Images of a grown man's Neverland, Joseph Merrick's bones, a dangling baby and purple PJs replaced images of the Top of the Pops, the moonwalk, a confident swagger and sold-out arenas.
If you're over 45, you remember the first time hearing "I'll Be There" and the wonder and amazement of the little tyke with the big afro on lead vocals. You remember when the upstart "ABC" and the gentle "Ben" dominated the airwaves.
Tiger Beat magazine seemingly could not go to publication without the round, smiling face of Jackson on the cover. The legend was literally in its infancy before surging with the vehicle of MTV.
Jackson, with apologies to Madonna, dominated the cutting-edge music channel in its early days. His work with John Landis on the "Thriller" video was groundbreaking and received heavy rotation despite its 13-minute length.
The "Thriller" album shot to the top of the charts and, to this day, is by far the top selling album of all-time with more than 100 million copies leaving the shelves.
In the mid-'80s, once "Thriller" had been tasted and consumed by just about everyone with an ear for music, Jackson created a swoon just by flashing his white glove from behind the stage curtain.
He was untouchable. Until he was accused of touching.

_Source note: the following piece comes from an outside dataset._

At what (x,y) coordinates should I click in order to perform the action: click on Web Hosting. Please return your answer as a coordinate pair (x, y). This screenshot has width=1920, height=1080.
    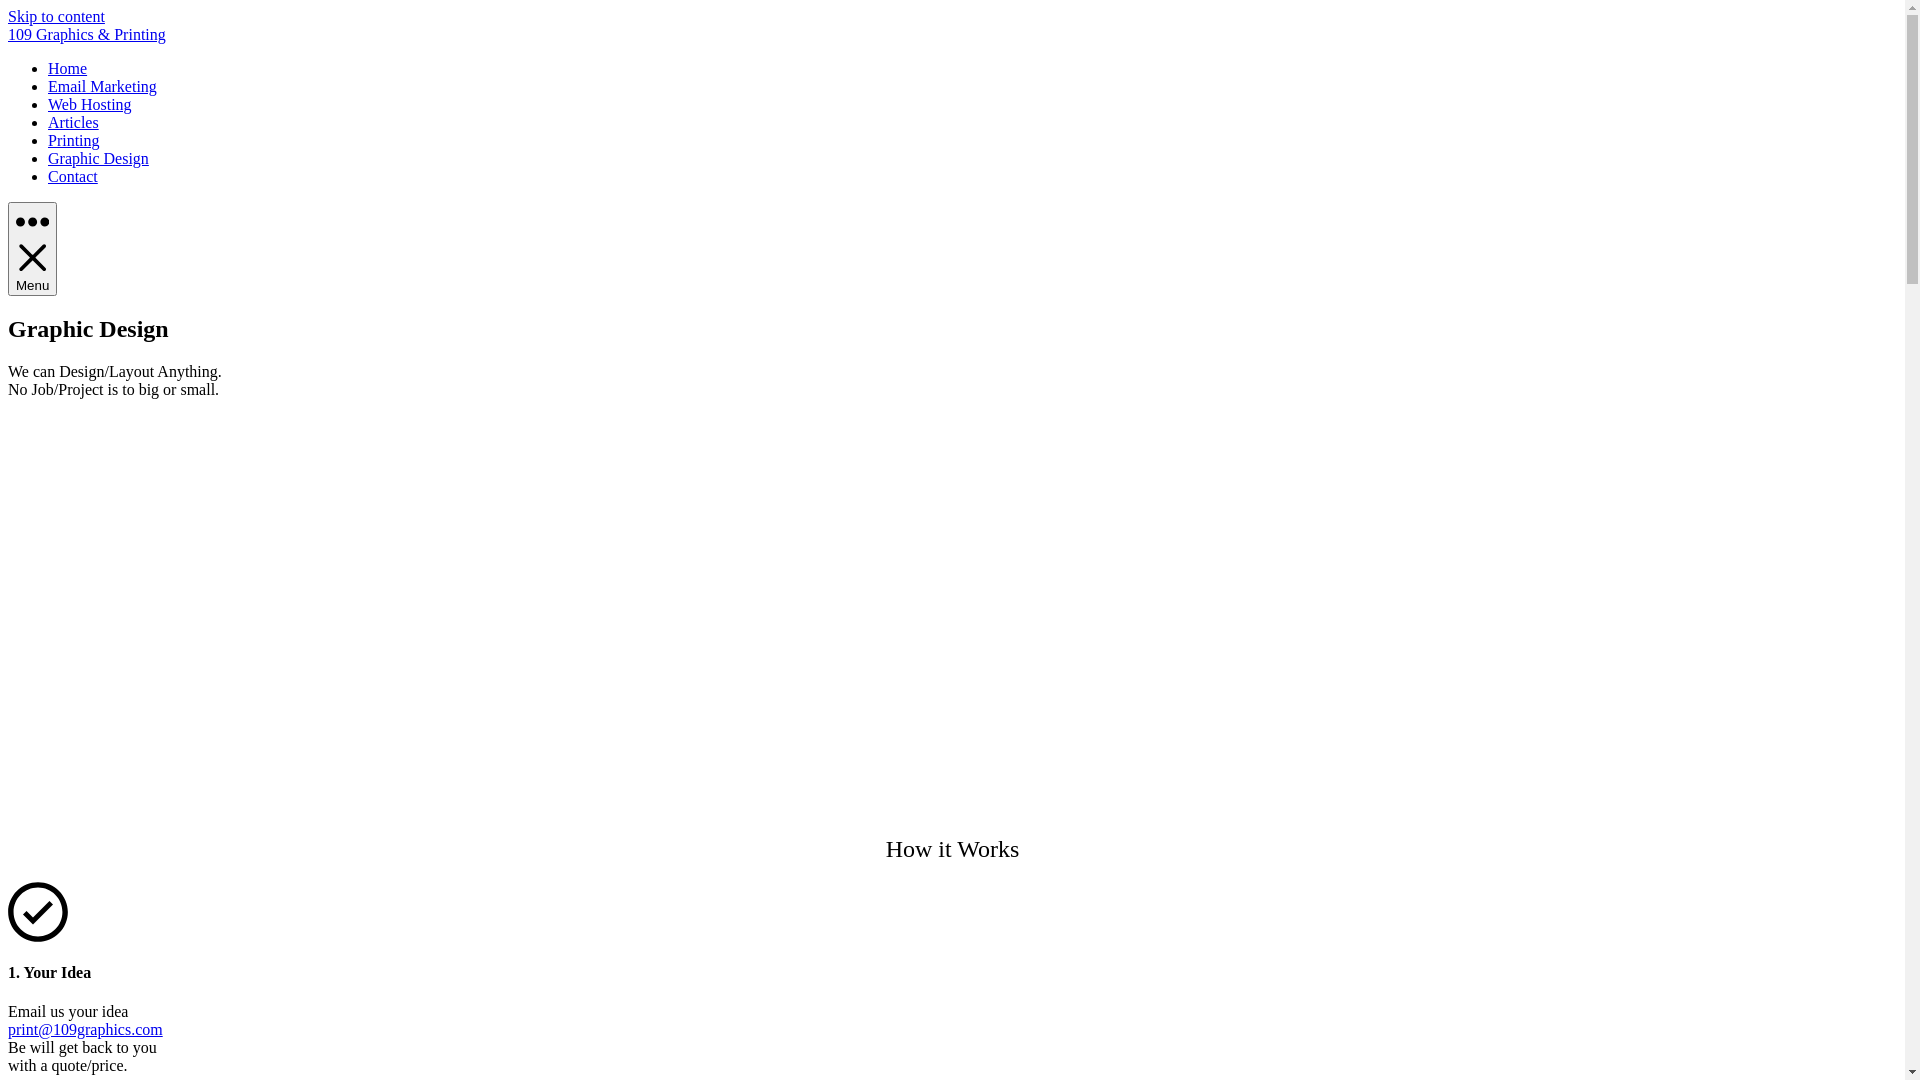
    Looking at the image, I should click on (90, 104).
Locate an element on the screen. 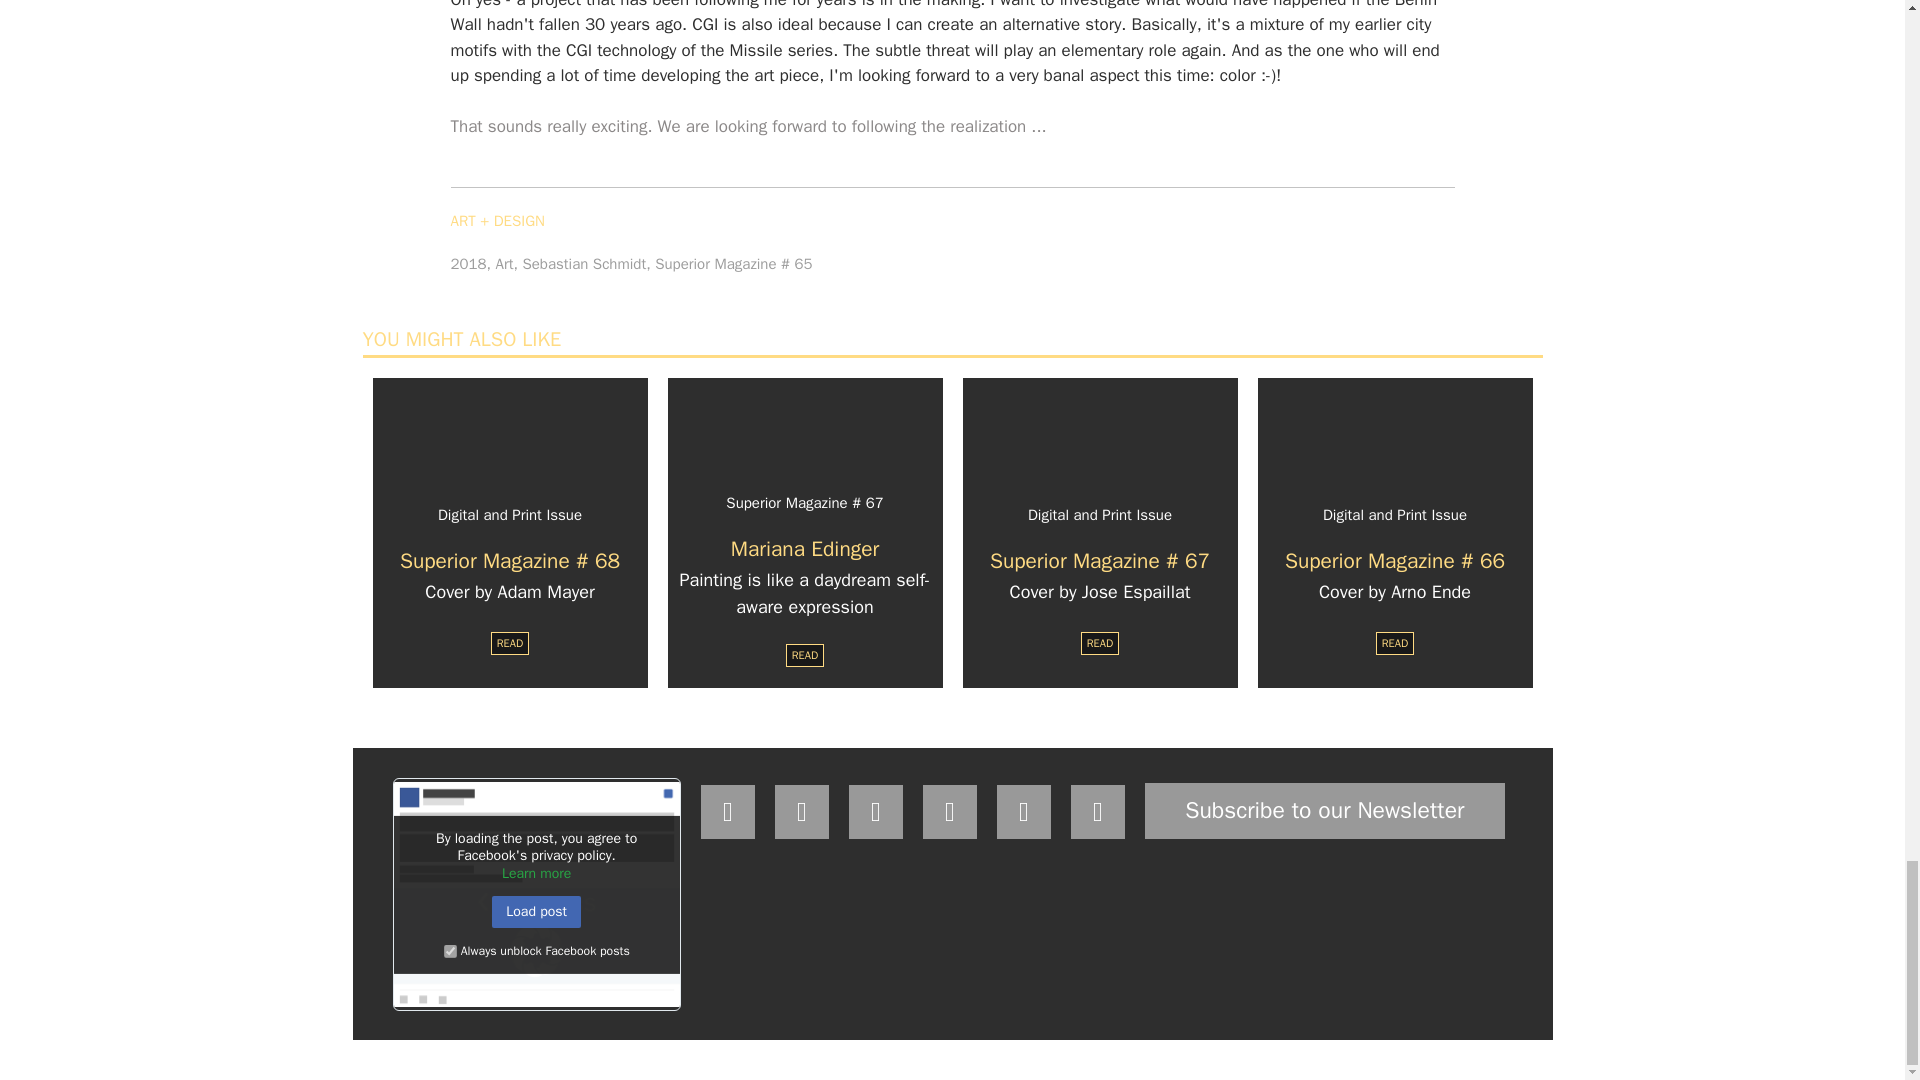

Accusations of sexual relations with children, a premise deemed unforgivable by even most hardened criminals, tarnished his reputation for life.
We could accept the white skin and Teflon-chiseled facial features. We could accept the quirky mannerisms. We could accept that he had more money than he knew what to do with. We could accept his fascination with Liz Taylor.
But the Neverland sleepovers we could not accept. Even if we never knew the complete truth.
No one could listen to his music the same way anymore. It was no longer chic to spin "Beat It" and "Billie Jean" without someone commenting about the source of the rhythm and the negative connotations that came with it.